- **Goal of the exercise**
Copy the listing below, substituting "GUI assistant" for every occurrence of "GUI agent" and leaving everything else unchanged.

>>>

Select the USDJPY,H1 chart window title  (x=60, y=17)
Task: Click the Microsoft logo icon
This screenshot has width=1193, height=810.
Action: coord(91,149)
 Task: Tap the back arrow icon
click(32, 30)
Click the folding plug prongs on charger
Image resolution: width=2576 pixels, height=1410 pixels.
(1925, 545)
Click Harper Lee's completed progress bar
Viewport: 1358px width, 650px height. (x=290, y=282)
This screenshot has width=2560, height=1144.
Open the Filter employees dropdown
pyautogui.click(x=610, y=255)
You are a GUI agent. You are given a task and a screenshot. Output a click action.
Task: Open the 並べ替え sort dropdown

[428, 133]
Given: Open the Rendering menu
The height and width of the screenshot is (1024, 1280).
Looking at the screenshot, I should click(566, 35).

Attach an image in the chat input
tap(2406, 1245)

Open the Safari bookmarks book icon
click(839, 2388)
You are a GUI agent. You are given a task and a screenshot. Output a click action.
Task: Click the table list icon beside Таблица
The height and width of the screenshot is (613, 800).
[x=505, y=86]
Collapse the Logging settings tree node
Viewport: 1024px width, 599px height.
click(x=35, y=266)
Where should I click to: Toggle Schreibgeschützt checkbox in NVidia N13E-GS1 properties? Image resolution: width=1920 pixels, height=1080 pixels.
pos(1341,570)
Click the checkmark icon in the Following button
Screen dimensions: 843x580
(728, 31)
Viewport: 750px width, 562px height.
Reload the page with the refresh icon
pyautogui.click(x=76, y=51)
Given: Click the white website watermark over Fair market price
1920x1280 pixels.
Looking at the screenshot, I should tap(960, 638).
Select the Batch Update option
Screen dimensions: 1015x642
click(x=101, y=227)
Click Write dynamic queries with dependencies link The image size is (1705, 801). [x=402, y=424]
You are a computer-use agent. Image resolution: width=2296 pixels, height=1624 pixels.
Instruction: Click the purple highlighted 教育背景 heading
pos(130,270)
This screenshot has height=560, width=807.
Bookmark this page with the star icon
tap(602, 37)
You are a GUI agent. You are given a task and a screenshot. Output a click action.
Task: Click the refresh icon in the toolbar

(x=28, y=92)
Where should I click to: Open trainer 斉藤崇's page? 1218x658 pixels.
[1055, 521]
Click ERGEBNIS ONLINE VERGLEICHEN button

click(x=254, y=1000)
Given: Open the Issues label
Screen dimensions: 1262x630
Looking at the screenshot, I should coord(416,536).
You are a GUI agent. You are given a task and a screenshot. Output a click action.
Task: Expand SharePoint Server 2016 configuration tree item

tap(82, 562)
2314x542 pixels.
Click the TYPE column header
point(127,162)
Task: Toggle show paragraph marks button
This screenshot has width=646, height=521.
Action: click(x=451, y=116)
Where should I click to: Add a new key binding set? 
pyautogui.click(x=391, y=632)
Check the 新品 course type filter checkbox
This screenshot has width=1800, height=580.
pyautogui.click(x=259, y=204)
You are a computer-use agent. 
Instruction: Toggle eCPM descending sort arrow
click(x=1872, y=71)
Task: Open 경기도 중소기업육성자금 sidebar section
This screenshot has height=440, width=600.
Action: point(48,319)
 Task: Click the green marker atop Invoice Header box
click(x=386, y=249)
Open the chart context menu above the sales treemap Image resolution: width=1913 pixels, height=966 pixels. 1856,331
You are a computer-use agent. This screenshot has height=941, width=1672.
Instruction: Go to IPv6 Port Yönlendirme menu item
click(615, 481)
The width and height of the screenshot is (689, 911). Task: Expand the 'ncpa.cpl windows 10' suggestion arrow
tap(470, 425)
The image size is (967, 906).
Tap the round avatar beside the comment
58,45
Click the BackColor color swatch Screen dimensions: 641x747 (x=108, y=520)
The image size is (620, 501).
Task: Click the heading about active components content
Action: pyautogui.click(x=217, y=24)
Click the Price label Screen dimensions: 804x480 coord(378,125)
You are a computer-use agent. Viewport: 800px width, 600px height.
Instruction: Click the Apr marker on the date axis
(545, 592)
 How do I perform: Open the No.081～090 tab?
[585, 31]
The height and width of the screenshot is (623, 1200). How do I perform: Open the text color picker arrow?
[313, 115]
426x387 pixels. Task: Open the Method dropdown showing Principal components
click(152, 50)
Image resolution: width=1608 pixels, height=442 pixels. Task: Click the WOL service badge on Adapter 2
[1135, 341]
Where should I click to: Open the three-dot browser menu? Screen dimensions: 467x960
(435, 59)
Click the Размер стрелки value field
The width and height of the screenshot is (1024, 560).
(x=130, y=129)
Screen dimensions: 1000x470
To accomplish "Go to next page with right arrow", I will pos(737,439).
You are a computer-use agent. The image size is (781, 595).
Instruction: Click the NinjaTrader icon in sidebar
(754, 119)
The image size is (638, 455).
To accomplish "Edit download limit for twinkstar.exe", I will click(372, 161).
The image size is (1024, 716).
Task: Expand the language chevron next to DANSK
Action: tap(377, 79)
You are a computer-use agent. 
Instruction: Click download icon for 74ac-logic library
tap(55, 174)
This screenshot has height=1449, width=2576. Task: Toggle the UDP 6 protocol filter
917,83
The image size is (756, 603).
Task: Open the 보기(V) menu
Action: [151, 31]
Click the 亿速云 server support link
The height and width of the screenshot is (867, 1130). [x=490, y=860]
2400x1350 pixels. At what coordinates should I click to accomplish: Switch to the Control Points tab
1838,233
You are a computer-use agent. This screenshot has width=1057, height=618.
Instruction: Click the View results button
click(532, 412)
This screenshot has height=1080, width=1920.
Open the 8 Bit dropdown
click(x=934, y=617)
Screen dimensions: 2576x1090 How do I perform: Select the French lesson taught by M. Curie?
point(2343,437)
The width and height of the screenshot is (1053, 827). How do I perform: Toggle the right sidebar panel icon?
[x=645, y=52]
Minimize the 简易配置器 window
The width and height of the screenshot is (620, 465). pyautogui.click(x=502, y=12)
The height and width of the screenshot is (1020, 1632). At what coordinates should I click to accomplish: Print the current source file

<<<

- **Written answer**
Select the USDJPY,H1 chart window title  (x=60, y=17)
Task: Click the Microsoft logo icon
This screenshot has width=1193, height=810.
Action: coord(91,149)
 Task: Tap the back arrow icon
click(32, 30)
Click the folding plug prongs on charger
Image resolution: width=2576 pixels, height=1410 pixels.
(1925, 545)
Click Harper Lee's completed progress bar
Viewport: 1358px width, 650px height. (x=290, y=282)
This screenshot has width=2560, height=1144.
Open the Filter employees dropdown
pyautogui.click(x=610, y=255)
You are a GUI assistant. You are given a task and a screenshot. Output a click action.
Task: Open the 並べ替え sort dropdown

[428, 133]
Given: Open the Rendering menu
The height and width of the screenshot is (1024, 1280).
Looking at the screenshot, I should click(566, 35).

Attach an image in the chat input
tap(2406, 1245)

Open the Safari bookmarks book icon
click(839, 2388)
You are a GUI assistant. You are given a task and a screenshot. Output a click action.
Task: Click the table list icon beside Таблица
The height and width of the screenshot is (613, 800).
[x=505, y=86]
Collapse the Logging settings tree node
Viewport: 1024px width, 599px height.
click(x=35, y=266)
Where should I click to: Toggle Schreibgeschützt checkbox in NVidia N13E-GS1 properties? Image resolution: width=1920 pixels, height=1080 pixels.
pos(1341,570)
Click the checkmark icon in the Following button
Screen dimensions: 843x580
(728, 31)
Viewport: 750px width, 562px height.
Reload the page with the refresh icon
pyautogui.click(x=76, y=51)
Given: Click the white website watermark over Fair market price
1920x1280 pixels.
Looking at the screenshot, I should tap(960, 638).
Select the Batch Update option
Screen dimensions: 1015x642
click(x=101, y=227)
Click Write dynamic queries with dependencies link The image size is (1705, 801). [x=402, y=424]
You are a computer-use agent. Image resolution: width=2296 pixels, height=1624 pixels.
Instruction: Click the purple highlighted 教育背景 heading
pos(130,270)
This screenshot has height=560, width=807.
Bookmark this page with the star icon
tap(602, 37)
You are a GUI assistant. You are given a task and a screenshot. Output a click action.
Task: Click the refresh icon in the toolbar

(x=28, y=92)
Where should I click to: Open trainer 斉藤崇's page? 1218x658 pixels.
[1055, 521]
Click ERGEBNIS ONLINE VERGLEICHEN button

click(x=254, y=1000)
Given: Open the Issues label
Screen dimensions: 1262x630
Looking at the screenshot, I should coord(416,536).
You are a GUI assistant. You are given a task and a screenshot. Output a click action.
Task: Expand SharePoint Server 2016 configuration tree item

tap(82, 562)
2314x542 pixels.
Click the TYPE column header
point(127,162)
Task: Toggle show paragraph marks button
This screenshot has width=646, height=521.
Action: click(x=451, y=116)
Where should I click to: Add a new key binding set? 
pyautogui.click(x=391, y=632)
Check the 新品 course type filter checkbox
This screenshot has width=1800, height=580.
pyautogui.click(x=259, y=204)
You are a computer-use agent. 
Instruction: Toggle eCPM descending sort arrow
click(x=1872, y=71)
Task: Open 경기도 중소기업육성자금 sidebar section
This screenshot has height=440, width=600.
Action: point(48,319)
 Task: Click the green marker atop Invoice Header box
click(x=386, y=249)
Open the chart context menu above the sales treemap Image resolution: width=1913 pixels, height=966 pixels. 1856,331
You are a computer-use agent. This screenshot has height=941, width=1672.
Instruction: Go to IPv6 Port Yönlendirme menu item
click(615, 481)
The width and height of the screenshot is (689, 911). Task: Expand the 'ncpa.cpl windows 10' suggestion arrow
tap(470, 425)
The image size is (967, 906).
Tap the round avatar beside the comment
58,45
Click the BackColor color swatch Screen dimensions: 641x747 (x=108, y=520)
The image size is (620, 501).
Task: Click the heading about active components content
Action: pyautogui.click(x=217, y=24)
Click the Price label Screen dimensions: 804x480 coord(378,125)
You are a computer-use agent. Viewport: 800px width, 600px height.
Instruction: Click the Apr marker on the date axis
(545, 592)
 How do I perform: Open the No.081～090 tab?
[585, 31]
The height and width of the screenshot is (623, 1200). How do I perform: Open the text color picker arrow?
[313, 115]
426x387 pixels. Task: Open the Method dropdown showing Principal components
click(152, 50)
Image resolution: width=1608 pixels, height=442 pixels. Task: Click the WOL service badge on Adapter 2
[1135, 341]
Where should I click to: Open the three-dot browser menu? Screen dimensions: 467x960
(435, 59)
Click the Размер стрелки value field
The width and height of the screenshot is (1024, 560).
(x=130, y=129)
Screen dimensions: 1000x470
To accomplish "Go to next page with right arrow", I will pos(737,439).
You are a computer-use agent. The image size is (781, 595).
Instruction: Click the NinjaTrader icon in sidebar
(754, 119)
The image size is (638, 455).
To accomplish "Edit download limit for twinkstar.exe", I will click(372, 161).
The image size is (1024, 716).
Task: Expand the language chevron next to DANSK
Action: tap(377, 79)
You are a computer-use agent. 
Instruction: Click download icon for 74ac-logic library
tap(55, 174)
This screenshot has height=1449, width=2576. Task: Toggle the UDP 6 protocol filter
917,83
The image size is (756, 603).
Task: Open the 보기(V) menu
Action: [151, 31]
Click the 亿速云 server support link
The height and width of the screenshot is (867, 1130). [x=490, y=860]
2400x1350 pixels. At what coordinates should I click to accomplish: Switch to the Control Points tab
1838,233
You are a computer-use agent. This screenshot has width=1057, height=618.
Instruction: Click the View results button
click(532, 412)
This screenshot has height=1080, width=1920.
Open the 8 Bit dropdown
click(x=934, y=617)
Screen dimensions: 2576x1090 How do I perform: Select the French lesson taught by M. Curie?
point(2343,437)
The width and height of the screenshot is (1053, 827). How do I perform: Toggle the right sidebar panel icon?
[x=645, y=52]
Minimize the 简易配置器 window
The width and height of the screenshot is (620, 465). pyautogui.click(x=502, y=12)
The height and width of the screenshot is (1020, 1632). At what coordinates should I click to accomplish: Print the current source file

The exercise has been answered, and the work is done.